WHAT YOU NEED TO DO: Gather the lines below that include the string "arrow", copying each in full.

Saved data entries:
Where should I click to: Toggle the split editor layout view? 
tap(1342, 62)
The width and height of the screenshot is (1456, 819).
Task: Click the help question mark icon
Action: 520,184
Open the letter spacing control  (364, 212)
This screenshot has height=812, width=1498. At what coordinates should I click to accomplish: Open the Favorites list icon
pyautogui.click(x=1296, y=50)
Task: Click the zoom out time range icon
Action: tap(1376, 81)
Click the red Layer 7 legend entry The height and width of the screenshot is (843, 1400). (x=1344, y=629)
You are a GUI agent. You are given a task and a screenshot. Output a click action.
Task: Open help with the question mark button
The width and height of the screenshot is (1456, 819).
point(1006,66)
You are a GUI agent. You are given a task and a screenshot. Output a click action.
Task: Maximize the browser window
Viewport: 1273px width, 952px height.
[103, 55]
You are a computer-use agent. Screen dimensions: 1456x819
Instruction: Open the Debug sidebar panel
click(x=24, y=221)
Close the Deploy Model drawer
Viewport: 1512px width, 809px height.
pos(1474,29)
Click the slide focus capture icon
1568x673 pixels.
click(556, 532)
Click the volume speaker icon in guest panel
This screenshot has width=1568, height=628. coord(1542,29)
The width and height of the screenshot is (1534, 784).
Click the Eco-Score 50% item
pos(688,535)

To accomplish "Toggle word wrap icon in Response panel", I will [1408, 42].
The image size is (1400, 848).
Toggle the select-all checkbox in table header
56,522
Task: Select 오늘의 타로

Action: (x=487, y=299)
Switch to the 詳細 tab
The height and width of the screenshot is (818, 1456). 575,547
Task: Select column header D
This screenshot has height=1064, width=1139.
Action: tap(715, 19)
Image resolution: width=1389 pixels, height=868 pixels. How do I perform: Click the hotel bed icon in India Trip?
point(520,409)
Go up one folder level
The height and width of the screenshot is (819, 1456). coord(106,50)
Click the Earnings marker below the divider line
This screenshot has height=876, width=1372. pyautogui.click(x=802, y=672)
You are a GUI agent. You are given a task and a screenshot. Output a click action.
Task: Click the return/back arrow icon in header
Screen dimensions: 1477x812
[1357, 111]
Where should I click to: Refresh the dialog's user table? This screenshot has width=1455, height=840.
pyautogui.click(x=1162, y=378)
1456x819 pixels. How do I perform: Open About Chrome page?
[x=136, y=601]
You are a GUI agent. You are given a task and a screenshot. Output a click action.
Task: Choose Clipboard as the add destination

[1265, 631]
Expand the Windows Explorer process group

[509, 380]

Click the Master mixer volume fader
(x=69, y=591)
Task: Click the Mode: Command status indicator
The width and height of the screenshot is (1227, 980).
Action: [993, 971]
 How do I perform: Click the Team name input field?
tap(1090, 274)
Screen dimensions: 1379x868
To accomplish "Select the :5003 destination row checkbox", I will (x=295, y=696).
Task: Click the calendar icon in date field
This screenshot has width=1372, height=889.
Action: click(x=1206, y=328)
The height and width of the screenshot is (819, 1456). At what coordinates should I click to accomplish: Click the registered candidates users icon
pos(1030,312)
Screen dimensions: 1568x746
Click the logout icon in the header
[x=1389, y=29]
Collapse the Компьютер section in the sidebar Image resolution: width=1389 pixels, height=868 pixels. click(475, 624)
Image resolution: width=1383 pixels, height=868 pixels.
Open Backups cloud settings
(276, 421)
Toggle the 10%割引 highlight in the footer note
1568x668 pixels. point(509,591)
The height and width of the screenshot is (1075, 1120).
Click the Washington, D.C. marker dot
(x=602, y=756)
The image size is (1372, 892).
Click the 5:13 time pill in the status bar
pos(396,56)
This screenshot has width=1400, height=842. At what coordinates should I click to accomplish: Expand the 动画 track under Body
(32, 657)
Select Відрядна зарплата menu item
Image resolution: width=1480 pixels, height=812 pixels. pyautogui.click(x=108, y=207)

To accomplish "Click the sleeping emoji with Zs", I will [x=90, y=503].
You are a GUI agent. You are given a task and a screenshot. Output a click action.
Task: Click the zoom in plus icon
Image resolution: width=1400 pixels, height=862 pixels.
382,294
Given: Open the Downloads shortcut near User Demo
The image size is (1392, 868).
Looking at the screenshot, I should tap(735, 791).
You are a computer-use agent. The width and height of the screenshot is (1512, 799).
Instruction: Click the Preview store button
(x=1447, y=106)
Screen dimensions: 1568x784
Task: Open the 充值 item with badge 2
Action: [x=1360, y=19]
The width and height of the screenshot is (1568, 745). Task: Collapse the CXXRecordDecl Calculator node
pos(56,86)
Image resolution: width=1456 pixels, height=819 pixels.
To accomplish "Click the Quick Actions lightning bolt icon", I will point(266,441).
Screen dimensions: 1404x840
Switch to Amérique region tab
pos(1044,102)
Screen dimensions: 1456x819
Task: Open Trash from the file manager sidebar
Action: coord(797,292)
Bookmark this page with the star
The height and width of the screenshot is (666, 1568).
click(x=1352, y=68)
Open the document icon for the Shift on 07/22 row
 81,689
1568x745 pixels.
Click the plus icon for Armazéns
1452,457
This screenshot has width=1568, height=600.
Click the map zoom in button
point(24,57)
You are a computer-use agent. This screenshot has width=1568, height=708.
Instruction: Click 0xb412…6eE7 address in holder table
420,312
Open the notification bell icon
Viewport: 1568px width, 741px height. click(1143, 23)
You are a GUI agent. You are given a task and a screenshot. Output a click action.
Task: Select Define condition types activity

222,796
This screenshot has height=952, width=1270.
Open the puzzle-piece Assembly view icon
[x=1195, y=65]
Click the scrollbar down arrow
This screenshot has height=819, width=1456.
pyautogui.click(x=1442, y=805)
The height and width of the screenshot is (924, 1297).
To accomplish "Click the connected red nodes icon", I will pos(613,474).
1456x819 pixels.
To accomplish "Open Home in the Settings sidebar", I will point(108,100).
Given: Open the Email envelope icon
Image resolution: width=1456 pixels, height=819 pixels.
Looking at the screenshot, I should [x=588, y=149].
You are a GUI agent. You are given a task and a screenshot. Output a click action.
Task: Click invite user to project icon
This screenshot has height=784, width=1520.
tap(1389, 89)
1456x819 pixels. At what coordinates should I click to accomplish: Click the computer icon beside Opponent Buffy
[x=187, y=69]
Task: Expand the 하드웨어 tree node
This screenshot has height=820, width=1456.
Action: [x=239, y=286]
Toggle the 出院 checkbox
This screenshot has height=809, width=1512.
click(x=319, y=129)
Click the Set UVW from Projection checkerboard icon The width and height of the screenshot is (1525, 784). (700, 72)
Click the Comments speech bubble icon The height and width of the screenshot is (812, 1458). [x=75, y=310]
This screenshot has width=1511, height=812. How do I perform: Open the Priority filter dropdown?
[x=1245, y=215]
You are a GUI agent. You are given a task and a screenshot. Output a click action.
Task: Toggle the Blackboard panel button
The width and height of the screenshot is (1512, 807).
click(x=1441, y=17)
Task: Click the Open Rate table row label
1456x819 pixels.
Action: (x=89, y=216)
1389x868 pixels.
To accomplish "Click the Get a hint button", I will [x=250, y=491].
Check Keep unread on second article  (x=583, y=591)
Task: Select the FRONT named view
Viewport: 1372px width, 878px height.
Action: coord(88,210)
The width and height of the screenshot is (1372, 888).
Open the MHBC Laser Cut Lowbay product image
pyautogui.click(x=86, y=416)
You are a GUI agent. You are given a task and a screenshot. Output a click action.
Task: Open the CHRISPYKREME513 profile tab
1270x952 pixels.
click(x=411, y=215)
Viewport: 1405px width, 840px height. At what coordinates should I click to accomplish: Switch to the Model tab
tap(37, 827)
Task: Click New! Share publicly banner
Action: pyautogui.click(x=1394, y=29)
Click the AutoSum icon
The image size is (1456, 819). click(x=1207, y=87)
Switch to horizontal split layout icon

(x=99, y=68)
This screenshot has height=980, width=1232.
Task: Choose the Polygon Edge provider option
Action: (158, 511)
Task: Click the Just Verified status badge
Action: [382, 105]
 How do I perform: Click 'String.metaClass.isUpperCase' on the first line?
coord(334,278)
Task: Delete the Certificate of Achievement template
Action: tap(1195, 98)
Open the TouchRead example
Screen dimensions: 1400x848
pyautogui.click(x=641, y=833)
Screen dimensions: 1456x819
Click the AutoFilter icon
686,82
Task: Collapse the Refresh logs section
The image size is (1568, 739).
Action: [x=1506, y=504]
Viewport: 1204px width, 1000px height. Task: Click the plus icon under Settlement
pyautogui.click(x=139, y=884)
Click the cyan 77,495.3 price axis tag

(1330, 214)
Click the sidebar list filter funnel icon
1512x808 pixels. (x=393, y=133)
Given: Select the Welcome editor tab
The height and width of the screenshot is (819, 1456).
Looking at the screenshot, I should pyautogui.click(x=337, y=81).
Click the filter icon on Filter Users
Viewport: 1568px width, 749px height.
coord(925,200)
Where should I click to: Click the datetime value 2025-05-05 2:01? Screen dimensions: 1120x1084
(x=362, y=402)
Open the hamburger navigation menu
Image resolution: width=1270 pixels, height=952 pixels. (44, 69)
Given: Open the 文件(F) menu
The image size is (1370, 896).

EXERCISE ANSWER:
Task: Click the return/back arrow icon in header
Click the scrollbar down arrow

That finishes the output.